Step 6: Optional—Add Professional Monitoring
Want actual police dispatch if you can't reach your phone? Noonlight integrates with Home Assistant for $10/month. When your alarm triggers, you get a call. If you don't answer or give the safe word, they call police. It's insurance, not a replacement for the DIY system.
The Math
Let's talk cost:
- DIY system (one-time): ~$400–500
- SimpliSafe (subscription): $30/month = $360/year
- ADT (subscription): $45/month = $540/year
Your DIY setup pays for itself in 13 months versus SimpliSafe. And after that, it's free forever. No cloud company raising prices. No firmware pushing unwanted features.
You own it. Your data stays on your network.
Real Talk on Reliability
Home Assistant is rock-solid these days. I've had my system running for two years without an outage. The Zigbee mesh is fast—door open to notification in under two seconds. Cameras stream flawlessly.
The only hiccup I've hit is a Zigbee sensor losing connection after a power outage. Adding a second Zigbee repeater fixed it. For a security system, I'd recommend picking up an extra Zigbee plug to act as a repeater just to be safe (~$20).
Why Not Just Buy SimpliSafe?
SimpliSafe is fine if you want zero setup and don't care about owning your data. But you're paying for convenience. With the DIY approach, you get:
- Full control over what gets recorded
- Video storage on your own NAS (or local SSD)
- Automations that can integrate with other systems (lock the doors if alarm triggers, turn on outdoor lights, etc.)

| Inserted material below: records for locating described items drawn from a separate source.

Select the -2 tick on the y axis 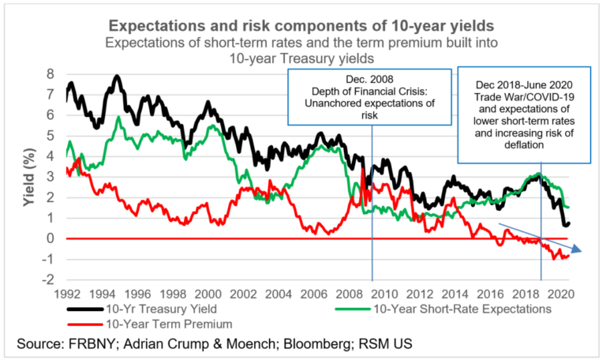(x=50, y=279)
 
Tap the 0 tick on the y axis (x=52, y=238)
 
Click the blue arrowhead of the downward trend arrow (x=580, y=250)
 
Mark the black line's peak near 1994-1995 (x=118, y=77)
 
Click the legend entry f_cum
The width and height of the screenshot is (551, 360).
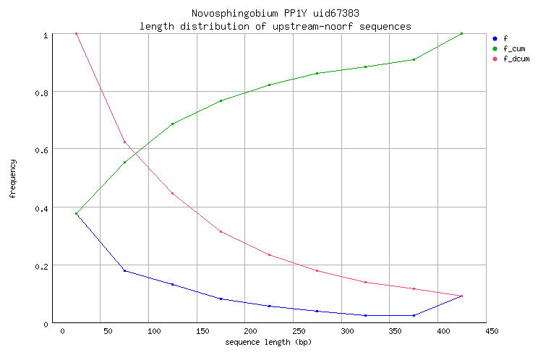click(x=513, y=48)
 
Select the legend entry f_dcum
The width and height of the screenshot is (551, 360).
click(x=516, y=59)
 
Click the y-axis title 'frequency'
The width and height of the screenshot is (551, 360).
click(x=12, y=179)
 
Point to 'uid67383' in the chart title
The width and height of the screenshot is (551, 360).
click(x=336, y=14)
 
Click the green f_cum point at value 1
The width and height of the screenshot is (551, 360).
click(x=461, y=33)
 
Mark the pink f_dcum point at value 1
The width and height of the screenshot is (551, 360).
click(x=76, y=33)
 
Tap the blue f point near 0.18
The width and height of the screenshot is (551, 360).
click(x=124, y=270)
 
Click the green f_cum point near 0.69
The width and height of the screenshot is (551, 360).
click(x=172, y=124)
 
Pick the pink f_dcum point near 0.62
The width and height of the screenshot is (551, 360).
click(x=124, y=142)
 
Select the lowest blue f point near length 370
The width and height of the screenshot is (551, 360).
click(x=414, y=315)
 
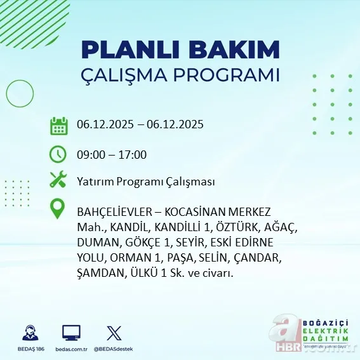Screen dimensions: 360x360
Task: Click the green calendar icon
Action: click(58, 125)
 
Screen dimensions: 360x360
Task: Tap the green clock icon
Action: click(58, 154)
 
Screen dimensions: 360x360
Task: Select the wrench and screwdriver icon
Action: click(58, 181)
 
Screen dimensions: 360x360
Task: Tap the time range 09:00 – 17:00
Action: click(111, 154)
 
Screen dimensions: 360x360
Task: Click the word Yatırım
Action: click(94, 182)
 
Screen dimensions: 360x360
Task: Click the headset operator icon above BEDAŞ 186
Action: click(29, 333)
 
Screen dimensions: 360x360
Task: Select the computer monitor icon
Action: click(71, 333)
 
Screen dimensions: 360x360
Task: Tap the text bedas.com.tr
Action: click(71, 349)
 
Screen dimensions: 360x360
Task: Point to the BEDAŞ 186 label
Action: click(29, 349)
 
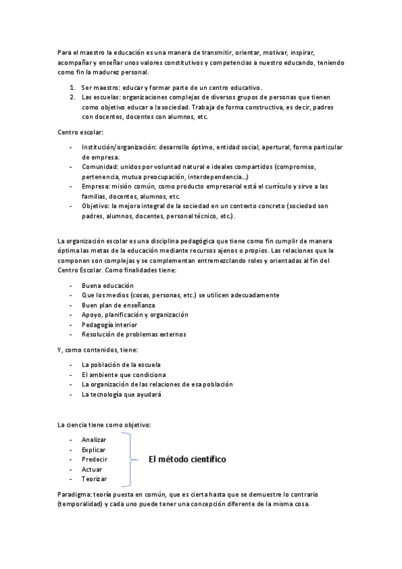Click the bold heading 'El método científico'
[187, 459]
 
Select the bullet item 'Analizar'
[94, 439]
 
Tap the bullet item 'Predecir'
[95, 459]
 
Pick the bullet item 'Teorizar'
[94, 479]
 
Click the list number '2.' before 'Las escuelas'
[72, 98]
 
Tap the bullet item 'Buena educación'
[107, 285]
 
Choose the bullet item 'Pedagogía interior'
[109, 324]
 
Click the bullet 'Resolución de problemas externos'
[134, 334]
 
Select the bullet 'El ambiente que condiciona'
[123, 374]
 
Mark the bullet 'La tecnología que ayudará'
[121, 395]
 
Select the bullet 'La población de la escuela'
[121, 364]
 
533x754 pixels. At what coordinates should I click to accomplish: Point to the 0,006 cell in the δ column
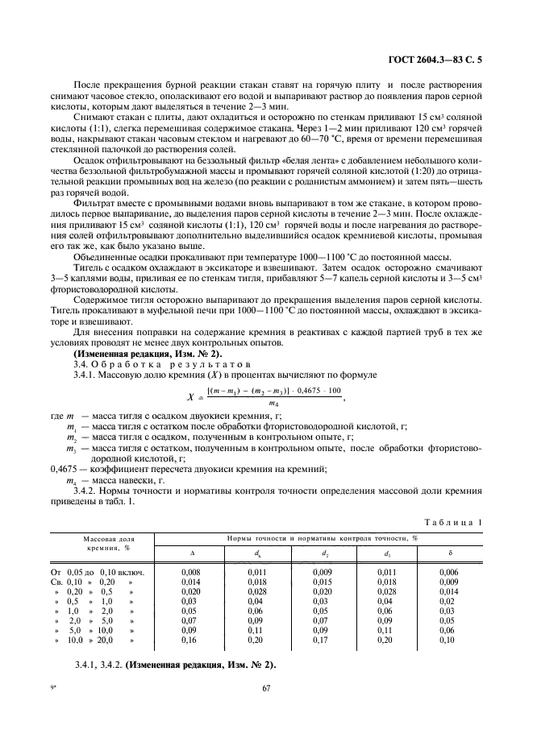pos(450,571)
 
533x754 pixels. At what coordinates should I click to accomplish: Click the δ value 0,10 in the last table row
pos(450,639)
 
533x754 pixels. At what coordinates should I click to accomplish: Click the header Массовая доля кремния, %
pos(101,543)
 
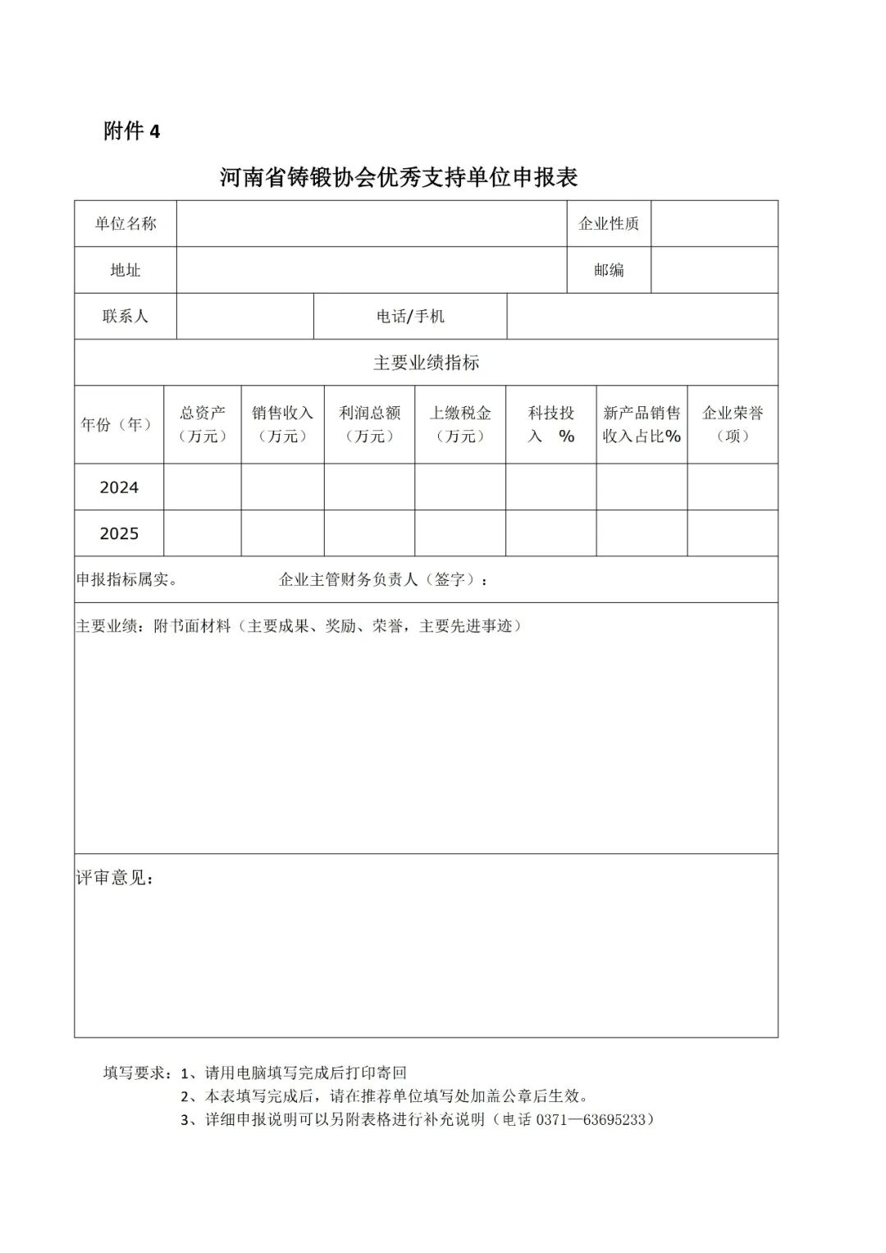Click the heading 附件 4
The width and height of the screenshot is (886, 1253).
tap(132, 131)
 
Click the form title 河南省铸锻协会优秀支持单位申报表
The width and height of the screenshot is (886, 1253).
tap(399, 177)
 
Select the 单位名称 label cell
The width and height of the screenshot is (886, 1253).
tap(126, 224)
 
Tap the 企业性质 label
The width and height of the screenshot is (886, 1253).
tap(609, 224)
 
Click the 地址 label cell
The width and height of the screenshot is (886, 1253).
tap(126, 270)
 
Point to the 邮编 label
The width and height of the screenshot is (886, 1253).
tap(609, 270)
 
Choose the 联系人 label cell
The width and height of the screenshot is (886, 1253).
tap(126, 317)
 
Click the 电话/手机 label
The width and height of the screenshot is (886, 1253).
tap(410, 317)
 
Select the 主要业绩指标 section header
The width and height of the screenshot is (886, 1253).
tap(426, 363)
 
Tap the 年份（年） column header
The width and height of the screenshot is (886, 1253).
tap(119, 425)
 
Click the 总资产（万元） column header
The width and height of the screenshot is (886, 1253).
tap(203, 425)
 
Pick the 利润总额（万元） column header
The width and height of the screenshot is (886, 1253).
tap(369, 425)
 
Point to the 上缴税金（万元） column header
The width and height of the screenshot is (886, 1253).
tap(460, 425)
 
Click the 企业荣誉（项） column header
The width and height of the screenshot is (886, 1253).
tap(733, 425)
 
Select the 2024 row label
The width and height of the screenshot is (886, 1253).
tap(119, 487)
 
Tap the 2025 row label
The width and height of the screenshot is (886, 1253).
tap(119, 534)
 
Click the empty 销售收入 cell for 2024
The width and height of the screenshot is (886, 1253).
tap(282, 487)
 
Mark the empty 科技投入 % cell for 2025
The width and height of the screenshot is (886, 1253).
tap(550, 534)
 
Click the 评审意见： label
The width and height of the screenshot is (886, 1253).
tap(115, 878)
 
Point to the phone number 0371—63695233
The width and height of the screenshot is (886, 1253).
tap(591, 1119)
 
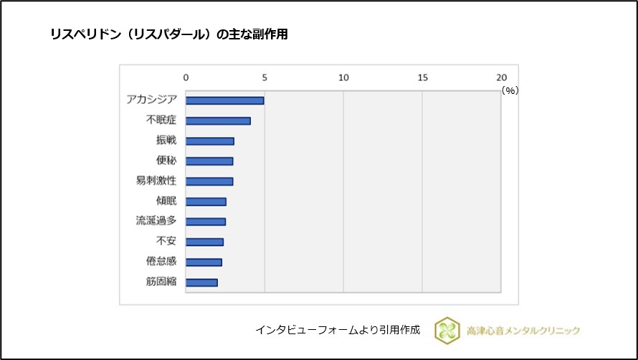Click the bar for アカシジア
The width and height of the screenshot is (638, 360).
pos(225,100)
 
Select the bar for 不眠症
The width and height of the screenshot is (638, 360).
pos(219,120)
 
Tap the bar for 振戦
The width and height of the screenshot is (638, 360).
pos(210,141)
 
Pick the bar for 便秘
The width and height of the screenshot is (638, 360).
pos(209,161)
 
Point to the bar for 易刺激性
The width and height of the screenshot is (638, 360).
pos(209,181)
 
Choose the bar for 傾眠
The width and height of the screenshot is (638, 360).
pos(206,202)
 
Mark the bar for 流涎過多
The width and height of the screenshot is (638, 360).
pos(206,222)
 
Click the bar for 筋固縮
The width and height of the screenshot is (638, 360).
pos(201,283)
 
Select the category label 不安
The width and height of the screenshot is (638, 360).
pos(166,242)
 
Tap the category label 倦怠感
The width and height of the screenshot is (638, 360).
pos(161,262)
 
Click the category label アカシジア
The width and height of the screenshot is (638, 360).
pos(151,100)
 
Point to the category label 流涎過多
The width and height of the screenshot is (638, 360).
pos(156,221)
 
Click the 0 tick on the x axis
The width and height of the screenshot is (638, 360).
pos(186,77)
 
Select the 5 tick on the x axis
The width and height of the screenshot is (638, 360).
pos(265,77)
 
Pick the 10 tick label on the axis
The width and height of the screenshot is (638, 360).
pos(343,77)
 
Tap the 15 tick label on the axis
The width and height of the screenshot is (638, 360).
pos(422,77)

- No surprise price increases
- Alerts that actually reach you fast
This is especially valuable if you've got a larger home where professional monitoring ($30/month) costs more than your DIY system over a few years.
Check Aqara door/window sensors on Amazon
The Bottom Line
Building your own security system takes a weekend, not a week. You'll have a system that's more flexible and ultimately cheaper than anything subscription-based. Home Assistant handles the heavy lifting. Your Zigbee mesh keeps everything responsive. And you sleep better knowing you're not relying on some company's cloud servers.
Start with the core: Home Assistant, door sensors, and one camera. Add cameras and motion sensors as your budget allows. The beauty of DIY is you can expand without vendor lock-in.